Profile picture of Ciro Chiappini

Dr Chiappini investigates the biointerface blending nanotechnology, bioengineering and cell biology to develop functional materials that direct cell behaviour. His research in this field focuses on regenerative medicine and molecular diagnostics. He has conceived porous silicon nanoneedles which he is developing into a platform capable intracellular interfacing for sensing and delivery. Dr. Chiappini is Senior Lecturer in Nanomaterials and Biointerfaces in the Deparment of Craniofacial Development and Stem Cell Biology. Following a Ph.D. in Biomedical Engineering from the University of Texas at Austin in 2011, he joined Imperial College London as a Newton International Fellow and Marie Curie Fellow. He can be found on Twitter @altoCC.

 

Read Ciro’s Emerging Investigator article “Biomaterials-based approaches to model embryogenesis” and check out all of the 2021 Biomaterials Science Emerging Investigator articles here.

 

How do you feel about Biomaterials Science as a place to publish research on this topic?

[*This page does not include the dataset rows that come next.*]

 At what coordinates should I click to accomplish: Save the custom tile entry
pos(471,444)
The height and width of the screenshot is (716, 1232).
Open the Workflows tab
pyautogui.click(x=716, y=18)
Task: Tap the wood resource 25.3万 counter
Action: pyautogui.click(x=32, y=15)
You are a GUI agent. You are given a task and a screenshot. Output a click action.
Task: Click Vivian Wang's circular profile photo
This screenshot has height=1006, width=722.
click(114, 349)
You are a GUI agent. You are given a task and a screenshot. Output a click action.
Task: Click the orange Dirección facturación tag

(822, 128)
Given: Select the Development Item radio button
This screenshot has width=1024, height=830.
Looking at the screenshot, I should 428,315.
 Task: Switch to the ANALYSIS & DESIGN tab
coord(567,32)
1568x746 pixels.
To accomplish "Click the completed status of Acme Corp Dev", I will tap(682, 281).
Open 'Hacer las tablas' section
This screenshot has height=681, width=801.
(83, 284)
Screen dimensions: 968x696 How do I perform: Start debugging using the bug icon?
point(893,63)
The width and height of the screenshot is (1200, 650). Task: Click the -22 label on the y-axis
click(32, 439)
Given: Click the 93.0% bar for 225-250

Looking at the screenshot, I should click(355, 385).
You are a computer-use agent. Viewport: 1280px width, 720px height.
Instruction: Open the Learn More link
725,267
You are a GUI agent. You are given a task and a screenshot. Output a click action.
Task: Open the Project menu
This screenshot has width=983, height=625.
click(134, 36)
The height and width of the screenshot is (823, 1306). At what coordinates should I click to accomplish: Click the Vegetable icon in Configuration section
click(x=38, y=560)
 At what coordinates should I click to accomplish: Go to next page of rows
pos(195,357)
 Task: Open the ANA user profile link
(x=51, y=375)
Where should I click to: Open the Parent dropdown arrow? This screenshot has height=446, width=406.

I think it’s a great multidisciplinary journal. It has a broad scope, a strong profile thanks to a reputable publisher and association with a leading learned society and has a very accessible and friendly publication process. For my research, these qualities make Biomaterials Science most suitable to publishing high quality research that does not fit within the narrower scope of a nanotechnology or material science journal.

What aspect of your work are you most excited about at the moment and what do you find most challenging about your research?

I am very excited by the ability to control cell behaviour at single-cell level, through a combination of high-precision delivery and sensing. I can see how this can be used to build accurate models of tissues and organs. Our research is always quite challenging because we try something not attempted before, and that’s the interesting part about it. The less interesting challenges are the increase in administration and bureaucratic burdens that take the focus away from research.

In your opinion, what are the most important questions to be asked/answered in this field of research?

In exploring nanoneedles for delivery and sensing there are so many open, exciting questions that we are spoilt for choice. There are fundamental questions on how exactly these interfaces negotiate the cell membrane to grant intracellular access, and these are among the most interesting as they are quite unique to nanoneedles. There are more biological questions on the details of the biophysical interaction, and its implication for cell fate. And there are technological questions on how to design, manufacture and bring to market this exciting new technology.

Can you share one piece of career-related advice or wisdom with other early career scientists?

Do something that you like for as long as you like, and when you stop liking it, move on to something else. There are so many opportunities to be grabbed that it is not worth spending time being miserable.